CTO does lazy load. Film at 11.

25 October 2007

Sometimes a CTO needs to get back to coding. Here's something that came up in an internal discussion.

Suppose we have this code:

    
    public class HeavyFoo {
      public HeavyFoo() {
        // big honking constructor
      }
      public void DoSomething() {
      }
    }
  
    public class UserOfHeavyFoo {
      private HeavyFoo heavyFoo;
      public UserOfHeavyFoo() {
        // don't want to create heavyFoo here
      }
      public void UseHeavyFoo() {
        if (heavyFoo == null) 
          heavyFoo = new HeavyFoo();
        heavyFoo.DoSomething();
      }
    }

We imagine we have this useful class called HeavyFoo.

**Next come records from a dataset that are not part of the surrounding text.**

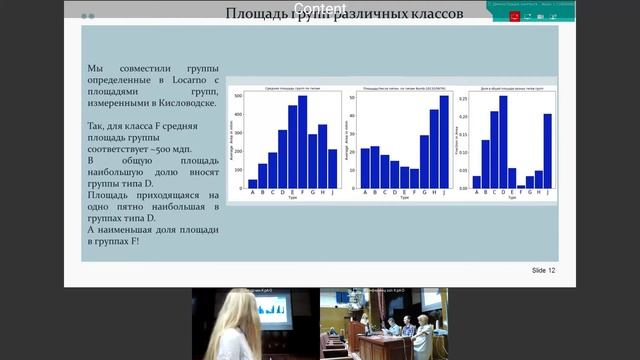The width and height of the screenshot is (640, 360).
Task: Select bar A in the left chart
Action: pyautogui.click(x=252, y=183)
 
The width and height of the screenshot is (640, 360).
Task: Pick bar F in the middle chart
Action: pyautogui.click(x=404, y=177)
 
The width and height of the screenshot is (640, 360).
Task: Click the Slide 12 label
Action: pyautogui.click(x=543, y=271)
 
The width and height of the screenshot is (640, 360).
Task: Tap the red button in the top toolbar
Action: pyautogui.click(x=514, y=15)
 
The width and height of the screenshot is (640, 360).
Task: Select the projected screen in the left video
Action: pyautogui.click(x=271, y=309)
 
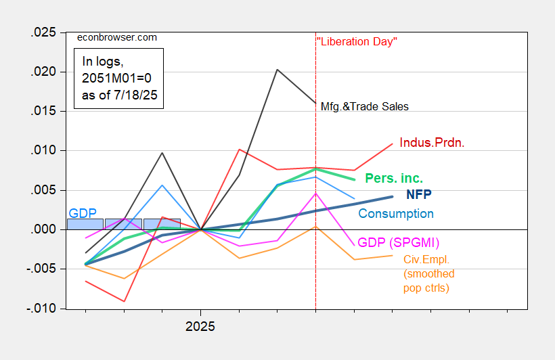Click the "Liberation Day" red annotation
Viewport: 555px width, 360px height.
(357, 41)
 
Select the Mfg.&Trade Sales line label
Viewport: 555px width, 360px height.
(364, 106)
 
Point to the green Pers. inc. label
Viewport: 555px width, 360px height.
(394, 179)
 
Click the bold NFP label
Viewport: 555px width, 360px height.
(419, 194)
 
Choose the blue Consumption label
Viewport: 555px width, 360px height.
(396, 214)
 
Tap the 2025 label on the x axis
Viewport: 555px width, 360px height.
(200, 326)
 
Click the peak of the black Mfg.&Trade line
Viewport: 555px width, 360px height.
(278, 69)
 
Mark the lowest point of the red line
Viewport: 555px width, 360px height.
(124, 301)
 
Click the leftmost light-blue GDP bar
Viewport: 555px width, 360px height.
(85, 224)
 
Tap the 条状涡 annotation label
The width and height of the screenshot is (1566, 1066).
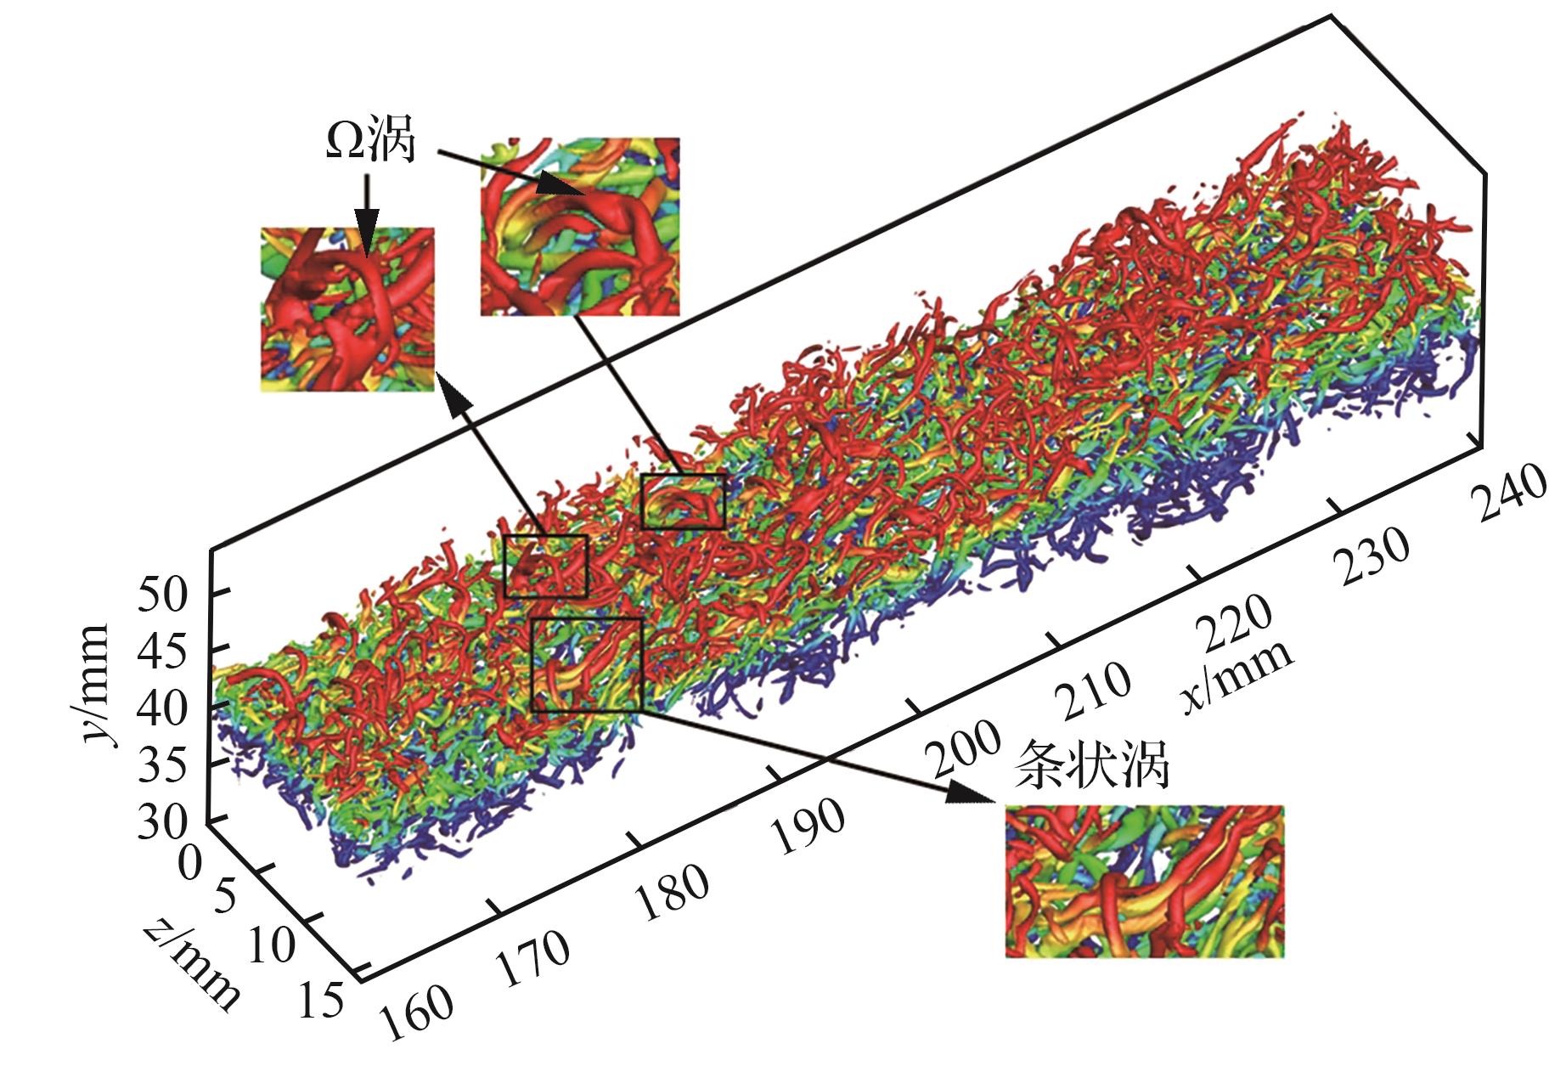(1093, 765)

Unfortunately its constructor does some heavy processing, maybe by setting up some connection to somewhere, setting up a bunch of data, reading a file, or whatever. So we'd rather create a HeavyFoo object only when we really, really need it. This is exactly what the UserOfHeavyFoo.UseHeavyFoo() method does: if the internal field hasn't been initialized yet, go ahead and create the HeavyFoo instance. This pattern is known as the lazy load pattern.

All well and good, but it imposes a hidden contract on the developer of the UserOfHeavyFoo class: you can never "just" refer to the heavyFoo field, you always have to make sure that it's initialized beforehand.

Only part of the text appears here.